Pick up the passage about Forni di Sopra after its last sentence and continue writing it.

## EXCERPTED PASSAGE
Start of Block
Forni di Sopra is the third most visited settlement by tourists in Friuli-Venezia Giulia, and the most visited mountain settlement in the region. The town is most visited by tourists during the summer and in skiing season.

==History==
The first historical references to the village date from 778 AD, though recent archaeological findings suggest that there was already a settlement here roughly 2,500 years ago. The University of Venice is planning to continue its archaeological studies here over the coming years.

==Main sights==
The main summer attraction is some 3,000 species of wild flora that thrive in the commune area. In addition, at one end of the village, the Parco Naturale delle Dolomiti Friulane (a nature reserve) begins. This is the largest European nature reserve which is neither populated, nor crossed by any roads (with the exception of one which is 100 m long and mostly used by rangers).
End of Block
## SOURCE MATERIAL
Start of Block
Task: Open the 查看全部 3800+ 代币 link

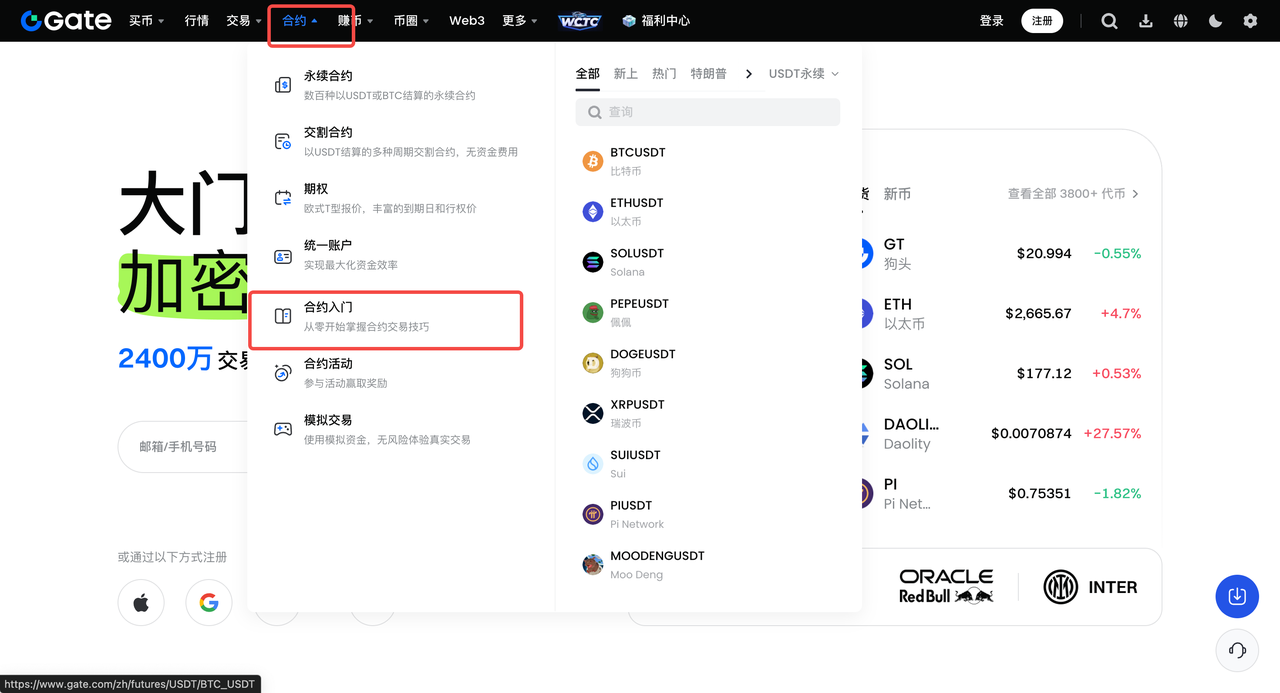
End of Block
Start of Block
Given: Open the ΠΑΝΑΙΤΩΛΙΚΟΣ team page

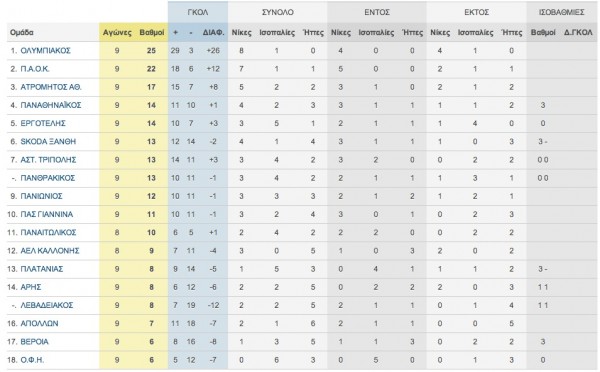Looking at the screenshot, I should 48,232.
End of Block
Start of Block
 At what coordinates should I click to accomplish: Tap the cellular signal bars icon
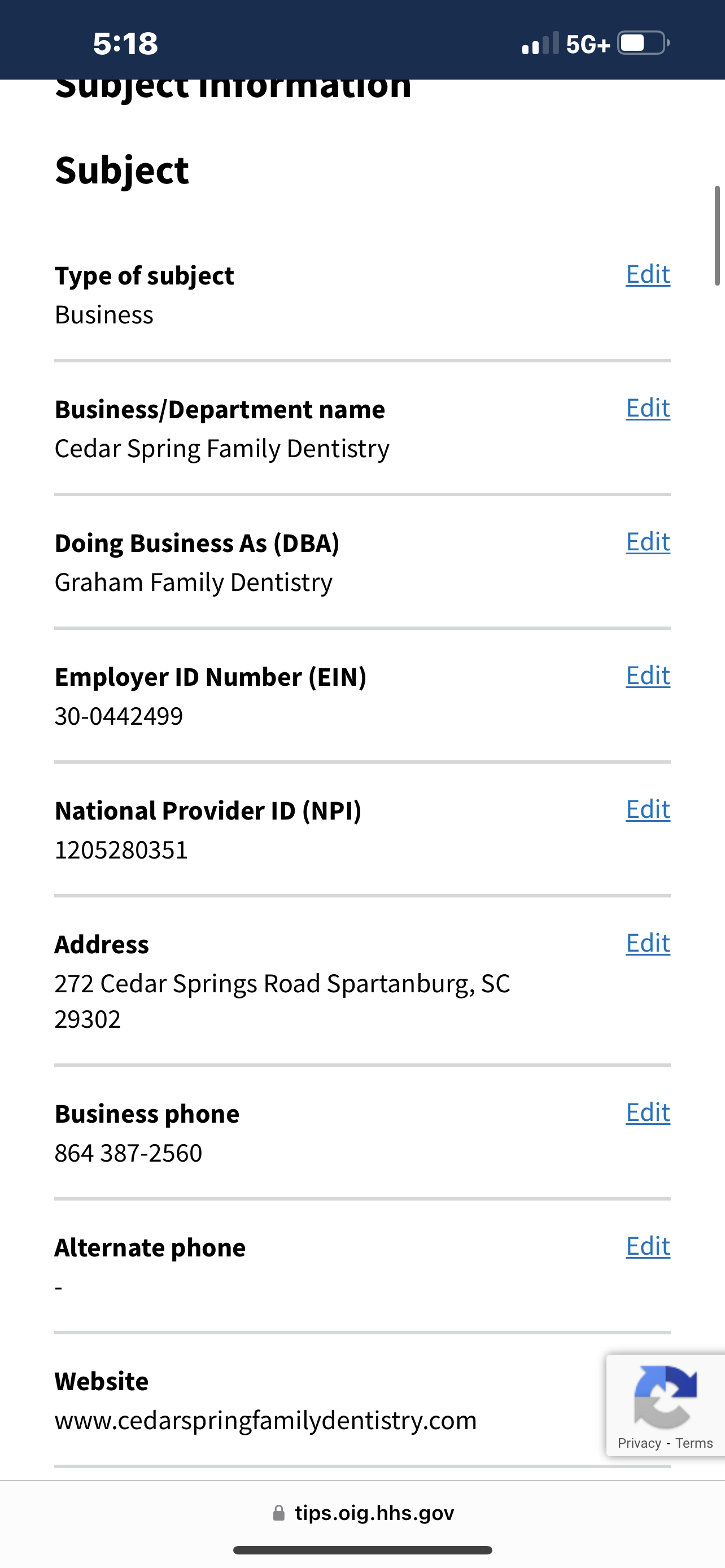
End of Block
## YOUR RESPONSE
Winter attractions are largely snow and ski based, as the village's ski slopes begin at 2100 m above sea level, on Monte Crusicalas, on the Varmòst complex, making this the highest skiing point of the region. There is also a second skiing plane on the southern side of the village, next to its sport complexes (swimming pool, summer tennis courts, and an outdoors ice skating rink).

==Economy==
Tourism is the major driving force of the local economy, with many tourists buying second homes in the region. This creates demand for building work and service industry. Less central to the economy, but still noteworthy is the spectacle manufacturing industry. Many employed by this commute to the Veneto region (particularly the Cadore area) where many of the world's major spectacle manufacturers are based.